* _Task details_
Print the data that follows exactly as it stands, from its first line through the line containing "praca (419, 2454)", and stop there.
*** Opening of The data ***
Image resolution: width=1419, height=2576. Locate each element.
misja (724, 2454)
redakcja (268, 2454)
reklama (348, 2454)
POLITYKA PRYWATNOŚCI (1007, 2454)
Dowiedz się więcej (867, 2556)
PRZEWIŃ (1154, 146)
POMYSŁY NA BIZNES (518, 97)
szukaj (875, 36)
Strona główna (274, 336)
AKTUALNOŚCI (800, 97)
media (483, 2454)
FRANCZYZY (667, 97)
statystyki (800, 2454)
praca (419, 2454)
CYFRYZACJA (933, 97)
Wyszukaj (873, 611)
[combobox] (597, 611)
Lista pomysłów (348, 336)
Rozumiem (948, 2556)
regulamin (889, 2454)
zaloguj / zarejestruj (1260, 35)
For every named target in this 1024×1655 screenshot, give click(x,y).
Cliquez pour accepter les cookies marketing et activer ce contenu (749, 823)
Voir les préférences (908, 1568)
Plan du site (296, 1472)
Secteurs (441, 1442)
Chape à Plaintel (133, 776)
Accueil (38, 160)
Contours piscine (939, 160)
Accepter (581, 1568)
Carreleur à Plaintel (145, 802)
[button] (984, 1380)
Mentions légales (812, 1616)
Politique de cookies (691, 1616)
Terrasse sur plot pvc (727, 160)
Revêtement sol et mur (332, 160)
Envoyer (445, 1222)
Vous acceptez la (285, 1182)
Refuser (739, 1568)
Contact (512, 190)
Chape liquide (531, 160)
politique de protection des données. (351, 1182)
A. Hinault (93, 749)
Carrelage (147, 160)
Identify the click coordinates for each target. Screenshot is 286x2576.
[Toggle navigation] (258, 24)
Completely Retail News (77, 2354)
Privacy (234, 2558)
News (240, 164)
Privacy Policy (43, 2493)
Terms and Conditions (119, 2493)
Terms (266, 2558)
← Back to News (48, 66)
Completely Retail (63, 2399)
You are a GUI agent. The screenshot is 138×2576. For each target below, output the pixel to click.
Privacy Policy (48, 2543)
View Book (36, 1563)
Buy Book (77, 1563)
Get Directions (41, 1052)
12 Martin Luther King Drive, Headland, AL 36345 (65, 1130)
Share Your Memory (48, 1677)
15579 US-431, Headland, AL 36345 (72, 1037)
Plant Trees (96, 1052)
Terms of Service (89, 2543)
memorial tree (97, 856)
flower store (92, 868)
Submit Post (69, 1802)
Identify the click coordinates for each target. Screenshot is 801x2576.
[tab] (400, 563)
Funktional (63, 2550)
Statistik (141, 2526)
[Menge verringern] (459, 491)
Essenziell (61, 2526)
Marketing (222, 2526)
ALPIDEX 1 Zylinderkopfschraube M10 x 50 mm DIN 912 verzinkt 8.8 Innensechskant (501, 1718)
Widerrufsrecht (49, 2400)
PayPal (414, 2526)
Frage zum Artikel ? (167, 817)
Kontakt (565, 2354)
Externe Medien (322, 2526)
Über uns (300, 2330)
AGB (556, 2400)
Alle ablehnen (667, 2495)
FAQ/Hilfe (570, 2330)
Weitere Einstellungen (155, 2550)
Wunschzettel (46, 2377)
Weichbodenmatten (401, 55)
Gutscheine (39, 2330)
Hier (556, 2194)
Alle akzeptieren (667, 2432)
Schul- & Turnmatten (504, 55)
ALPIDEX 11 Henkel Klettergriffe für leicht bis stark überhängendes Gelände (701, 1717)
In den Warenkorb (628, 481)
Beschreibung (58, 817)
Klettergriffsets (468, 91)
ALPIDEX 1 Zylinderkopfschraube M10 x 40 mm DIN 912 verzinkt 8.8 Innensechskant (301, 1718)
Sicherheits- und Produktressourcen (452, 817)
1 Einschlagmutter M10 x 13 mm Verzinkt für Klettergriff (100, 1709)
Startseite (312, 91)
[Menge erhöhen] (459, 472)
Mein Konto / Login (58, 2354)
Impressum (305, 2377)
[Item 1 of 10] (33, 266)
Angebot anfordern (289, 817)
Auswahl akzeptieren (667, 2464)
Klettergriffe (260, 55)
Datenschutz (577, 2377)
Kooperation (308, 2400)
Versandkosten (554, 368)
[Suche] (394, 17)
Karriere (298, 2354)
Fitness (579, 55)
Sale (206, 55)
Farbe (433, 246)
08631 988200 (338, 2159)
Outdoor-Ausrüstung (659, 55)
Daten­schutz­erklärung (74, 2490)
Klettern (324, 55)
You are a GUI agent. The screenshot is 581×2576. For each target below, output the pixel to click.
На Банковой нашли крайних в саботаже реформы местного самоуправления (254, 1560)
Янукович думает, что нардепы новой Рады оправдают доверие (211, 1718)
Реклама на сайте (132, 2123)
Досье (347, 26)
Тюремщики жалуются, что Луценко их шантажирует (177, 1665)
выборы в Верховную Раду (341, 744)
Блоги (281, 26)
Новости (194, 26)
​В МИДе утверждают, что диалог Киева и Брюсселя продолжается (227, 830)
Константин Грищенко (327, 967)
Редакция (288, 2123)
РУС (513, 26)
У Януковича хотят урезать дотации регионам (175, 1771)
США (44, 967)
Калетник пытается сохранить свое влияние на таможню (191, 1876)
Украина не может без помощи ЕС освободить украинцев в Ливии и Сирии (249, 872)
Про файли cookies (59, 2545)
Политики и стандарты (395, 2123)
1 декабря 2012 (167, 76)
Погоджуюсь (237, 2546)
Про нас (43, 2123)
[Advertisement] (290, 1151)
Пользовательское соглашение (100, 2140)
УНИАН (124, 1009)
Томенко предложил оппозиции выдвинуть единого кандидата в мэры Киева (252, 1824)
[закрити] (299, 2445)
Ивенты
*** Close of The data ***
* _Answer to this problem_
Image resolution: width=1419, height=2576. Locate each element.
misja (724, 2454)
redakcja (268, 2454)
reklama (348, 2454)
POLITYKA PRYWATNOŚCI (1007, 2454)
Dowiedz się więcej (867, 2556)
PRZEWIŃ (1154, 146)
POMYSŁY NA BIZNES (518, 97)
szukaj (875, 36)
Strona główna (274, 336)
AKTUALNOŚCI (800, 97)
media (483, 2454)
FRANCZYZY (667, 97)
statystyki (800, 2454)
praca (419, 2454)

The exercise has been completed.